== SUPPLIED DATA ==
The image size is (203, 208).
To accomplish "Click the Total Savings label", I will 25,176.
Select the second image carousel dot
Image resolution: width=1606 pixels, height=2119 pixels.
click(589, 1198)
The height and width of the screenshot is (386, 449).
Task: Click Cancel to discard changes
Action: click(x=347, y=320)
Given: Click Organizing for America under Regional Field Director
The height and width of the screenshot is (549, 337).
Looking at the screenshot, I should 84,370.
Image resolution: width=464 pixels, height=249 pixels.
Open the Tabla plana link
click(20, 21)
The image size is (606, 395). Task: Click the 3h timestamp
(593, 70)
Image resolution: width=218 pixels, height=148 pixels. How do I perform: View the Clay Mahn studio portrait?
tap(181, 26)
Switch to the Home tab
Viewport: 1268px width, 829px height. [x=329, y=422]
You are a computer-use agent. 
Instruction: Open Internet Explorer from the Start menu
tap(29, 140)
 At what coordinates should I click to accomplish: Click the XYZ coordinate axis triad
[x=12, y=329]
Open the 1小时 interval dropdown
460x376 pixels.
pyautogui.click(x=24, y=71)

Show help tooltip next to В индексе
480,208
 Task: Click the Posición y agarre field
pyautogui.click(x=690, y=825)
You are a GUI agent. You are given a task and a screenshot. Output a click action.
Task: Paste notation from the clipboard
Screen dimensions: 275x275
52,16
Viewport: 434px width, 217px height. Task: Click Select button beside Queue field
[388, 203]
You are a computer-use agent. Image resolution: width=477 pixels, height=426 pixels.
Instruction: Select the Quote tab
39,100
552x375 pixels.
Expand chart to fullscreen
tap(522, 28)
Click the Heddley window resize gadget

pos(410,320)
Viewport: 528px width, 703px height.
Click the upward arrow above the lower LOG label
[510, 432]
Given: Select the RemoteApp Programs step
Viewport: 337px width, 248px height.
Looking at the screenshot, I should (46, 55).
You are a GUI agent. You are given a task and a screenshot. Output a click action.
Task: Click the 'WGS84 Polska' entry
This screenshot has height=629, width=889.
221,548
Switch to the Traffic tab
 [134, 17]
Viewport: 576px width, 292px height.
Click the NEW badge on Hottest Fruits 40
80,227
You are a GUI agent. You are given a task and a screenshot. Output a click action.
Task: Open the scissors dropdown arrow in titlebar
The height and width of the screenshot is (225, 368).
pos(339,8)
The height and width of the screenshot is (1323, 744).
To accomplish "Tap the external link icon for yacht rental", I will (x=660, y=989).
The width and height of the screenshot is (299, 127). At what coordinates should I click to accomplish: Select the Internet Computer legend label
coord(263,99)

== YOUR OBJECTIVE ==
Word for word and line for line, give the material again.

== RESPONSE TO THIS EXERCISE ==
The image size is (203, 208).
To accomplish "Click the Total Savings label", I will 25,176.
Select the second image carousel dot
Image resolution: width=1606 pixels, height=2119 pixels.
click(589, 1198)
The height and width of the screenshot is (386, 449).
Task: Click Cancel to discard changes
Action: click(x=347, y=320)
Given: Click Organizing for America under Regional Field Director
The height and width of the screenshot is (549, 337).
Looking at the screenshot, I should 84,370.
Image resolution: width=464 pixels, height=249 pixels.
Open the Tabla plana link
click(20, 21)
The image size is (606, 395). Task: Click the 3h timestamp
(593, 70)
Image resolution: width=218 pixels, height=148 pixels. How do I perform: View the Clay Mahn studio portrait?
tap(181, 26)
Switch to the Home tab
Viewport: 1268px width, 829px height. [x=329, y=422]
You are a computer-use agent. 
Instruction: Open Internet Explorer from the Start menu
tap(29, 140)
 At what coordinates should I click to accomplish: Click the XYZ coordinate axis triad
[x=12, y=329]
Open the 1小时 interval dropdown
460x376 pixels.
pyautogui.click(x=24, y=71)

Show help tooltip next to В индексе
480,208
 Task: Click the Posición y agarre field
pyautogui.click(x=690, y=825)
You are a GUI agent. You are given a task and a screenshot. Output a click action.
Task: Paste notation from the clipboard
Screen dimensions: 275x275
52,16
Viewport: 434px width, 217px height. Task: Click Select button beside Queue field
[388, 203]
You are a computer-use agent. Image resolution: width=477 pixels, height=426 pixels.
Instruction: Select the Quote tab
39,100
552x375 pixels.
Expand chart to fullscreen
tap(522, 28)
Click the Heddley window resize gadget

pos(410,320)
Viewport: 528px width, 703px height.
Click the upward arrow above the lower LOG label
[510, 432]
Given: Select the RemoteApp Programs step
Viewport: 337px width, 248px height.
Looking at the screenshot, I should (46, 55).
You are a GUI agent. You are given a task and a screenshot. Output a click action.
Task: Click the 'WGS84 Polska' entry
This screenshot has height=629, width=889.
221,548
Switch to the Traffic tab
 [134, 17]
Viewport: 576px width, 292px height.
Click the NEW badge on Hottest Fruits 40
80,227
You are a GUI agent. You are given a task and a screenshot. Output a click action.
Task: Open the scissors dropdown arrow in titlebar
The height and width of the screenshot is (225, 368).
pos(339,8)
The height and width of the screenshot is (1323, 744).
To accomplish "Tap the external link icon for yacht rental", I will (x=660, y=989).
The width and height of the screenshot is (299, 127). At what coordinates should I click to accomplish: Select the Internet Computer legend label
coord(263,99)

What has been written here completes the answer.